FairScheduler迁移Capacity Scheduler实践-CFANZ编程社区

1. 背景

需求一

当前线上集群A还是使用fair scheduler，当调度请求量大时，经长发生pending：

观察队列使用情况，发现队列并没有用满，这说明是调度性能问题。

Capacity Scheduler由于使用了细粒度锁、异步调度等特性，吞吐量能够提升5-10倍。因此希望集群能够升级调度器为Capacity Scheduler。

需求二

对于运行在AWS上的nodemanager，为了节省成本，选择了不定期回收的机器类型。在这些节点上运行的作业会失败重试，对于一些重要作业而言，这种行为不可接受。而Capacity Scheduler提供Node Label节点标签功能，可以给一些不可回收节点上的nodemanager打上标签，让重要作业运行在打过特定标签的节点上，保证作业顺利运行完成。

2.步骤

禁止fair-scheduler增删改操作。
将fair-scheduler.xml转换成为capacity-scheduler.xml。
修改yarn-site.xml配置，使用CapacityScheduler。
滚动重启resourcemanager。
未来3天持续观察yarn调度相关指标，检查是否有异常。

|---|

**任务要求**.
把调度器迁移这篇文字从“观察队列使用情况，发现队列并没有用满，这说明是调度性能问题。”到“修改yarn-site.xml配置，使用CapacityScheduler。”重写一遍，其中的“作业”改成“任务”。

[数据集中的记录]
|---|

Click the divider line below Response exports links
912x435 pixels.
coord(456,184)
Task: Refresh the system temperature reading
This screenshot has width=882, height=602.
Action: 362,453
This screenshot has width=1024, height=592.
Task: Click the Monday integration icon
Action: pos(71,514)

|---|

**练习输出**.
观察队列使用情况，发现队列并没有用满，这说明是调度性能问题。

Capacity Scheduler由于使用了细粒度锁、异步调度等特性，吞吐量能够提升5-10倍。因此希望集群能够升级调度器为Capacity Scheduler。

需求二

对于运行在AWS上的nodemanager，为了节省成本，选择了不定期回收的机器类型。在这些节点上运行的任务会失败重试，对于一些重要任务而言，这种行为不可接受。而Capacity Scheduler提供Node Label节点标签功能，可以给一些不可回收节点上的nodemanager打上标签，让重要任务运行在打过特定标签的节点上，保证任务顺利运行完成。

2.步骤

禁止fair-scheduler增删改操作。
将fair-scheduler.xml转换成为capacity-scheduler.xml。
修改yarn-site.xml配置，使用CapacityScheduler。